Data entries
----------

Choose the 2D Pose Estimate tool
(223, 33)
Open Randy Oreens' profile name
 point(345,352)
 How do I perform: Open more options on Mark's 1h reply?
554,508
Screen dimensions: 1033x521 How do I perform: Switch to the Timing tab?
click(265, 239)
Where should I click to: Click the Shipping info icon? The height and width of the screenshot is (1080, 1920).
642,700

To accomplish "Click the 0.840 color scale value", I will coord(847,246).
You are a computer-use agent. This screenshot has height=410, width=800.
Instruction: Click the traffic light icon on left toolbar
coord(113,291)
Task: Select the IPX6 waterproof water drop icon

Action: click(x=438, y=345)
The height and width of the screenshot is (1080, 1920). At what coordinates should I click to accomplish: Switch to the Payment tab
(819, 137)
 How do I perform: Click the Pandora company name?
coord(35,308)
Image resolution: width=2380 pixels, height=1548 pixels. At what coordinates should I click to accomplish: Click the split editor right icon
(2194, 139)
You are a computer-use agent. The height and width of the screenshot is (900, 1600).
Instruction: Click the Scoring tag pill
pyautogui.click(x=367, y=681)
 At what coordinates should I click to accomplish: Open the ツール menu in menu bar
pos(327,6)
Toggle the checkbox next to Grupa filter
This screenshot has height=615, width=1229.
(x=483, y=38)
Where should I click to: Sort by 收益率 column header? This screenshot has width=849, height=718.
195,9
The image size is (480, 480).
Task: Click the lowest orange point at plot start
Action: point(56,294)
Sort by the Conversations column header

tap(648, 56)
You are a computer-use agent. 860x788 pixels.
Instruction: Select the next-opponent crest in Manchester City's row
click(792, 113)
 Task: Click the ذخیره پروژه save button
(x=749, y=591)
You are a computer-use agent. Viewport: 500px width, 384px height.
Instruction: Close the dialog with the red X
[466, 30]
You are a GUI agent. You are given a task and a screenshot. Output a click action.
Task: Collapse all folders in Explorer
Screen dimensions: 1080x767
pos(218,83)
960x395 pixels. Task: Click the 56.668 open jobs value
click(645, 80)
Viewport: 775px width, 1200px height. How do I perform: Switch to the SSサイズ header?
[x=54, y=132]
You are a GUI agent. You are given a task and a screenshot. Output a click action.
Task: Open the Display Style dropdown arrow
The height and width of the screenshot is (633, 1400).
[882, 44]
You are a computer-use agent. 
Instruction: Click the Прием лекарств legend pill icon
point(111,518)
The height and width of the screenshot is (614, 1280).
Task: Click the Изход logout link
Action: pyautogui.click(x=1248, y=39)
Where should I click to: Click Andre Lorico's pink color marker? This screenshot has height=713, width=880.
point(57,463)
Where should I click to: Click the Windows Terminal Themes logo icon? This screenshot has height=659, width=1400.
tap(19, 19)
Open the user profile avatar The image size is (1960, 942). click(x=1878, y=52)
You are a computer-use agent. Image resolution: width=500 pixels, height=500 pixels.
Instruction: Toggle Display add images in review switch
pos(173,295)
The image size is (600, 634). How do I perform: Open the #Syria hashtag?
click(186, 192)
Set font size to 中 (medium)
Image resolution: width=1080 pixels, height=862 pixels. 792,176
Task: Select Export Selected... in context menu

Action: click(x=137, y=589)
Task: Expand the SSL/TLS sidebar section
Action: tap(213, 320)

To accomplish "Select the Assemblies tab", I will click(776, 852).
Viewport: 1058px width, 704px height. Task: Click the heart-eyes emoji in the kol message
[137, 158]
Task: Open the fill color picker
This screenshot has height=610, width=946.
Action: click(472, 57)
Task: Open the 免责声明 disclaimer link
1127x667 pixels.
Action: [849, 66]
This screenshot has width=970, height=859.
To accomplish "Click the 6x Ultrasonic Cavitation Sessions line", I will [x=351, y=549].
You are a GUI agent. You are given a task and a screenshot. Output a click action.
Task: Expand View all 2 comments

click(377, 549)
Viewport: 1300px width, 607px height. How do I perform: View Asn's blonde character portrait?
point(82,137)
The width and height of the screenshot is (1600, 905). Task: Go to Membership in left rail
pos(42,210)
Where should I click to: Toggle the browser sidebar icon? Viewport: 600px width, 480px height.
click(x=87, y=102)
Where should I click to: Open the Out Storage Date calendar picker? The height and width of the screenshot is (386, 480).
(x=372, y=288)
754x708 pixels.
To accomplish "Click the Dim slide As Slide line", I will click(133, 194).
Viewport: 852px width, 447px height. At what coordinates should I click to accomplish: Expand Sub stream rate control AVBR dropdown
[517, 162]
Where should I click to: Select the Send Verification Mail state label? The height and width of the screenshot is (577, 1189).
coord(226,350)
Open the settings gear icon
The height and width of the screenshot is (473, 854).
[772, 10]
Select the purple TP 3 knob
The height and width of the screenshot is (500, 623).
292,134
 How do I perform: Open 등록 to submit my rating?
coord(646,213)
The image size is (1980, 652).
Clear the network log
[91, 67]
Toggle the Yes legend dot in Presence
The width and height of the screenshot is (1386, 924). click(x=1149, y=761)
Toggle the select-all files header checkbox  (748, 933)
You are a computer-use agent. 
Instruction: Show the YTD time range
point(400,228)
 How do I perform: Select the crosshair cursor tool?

----------

What you have to do:
Report, from the entries above, each line where "will" is found.

Written response:
To accomplish "Click the 0.840 color scale value", I will coord(847,246).
To accomplish "Select the Assemblies tab", I will click(776, 852).
To accomplish "Click the 6x Ultrasonic Cavitation Sessions line", I will [x=351, y=549].
To accomplish "Click the Dim slide As Slide line", I will click(133, 194).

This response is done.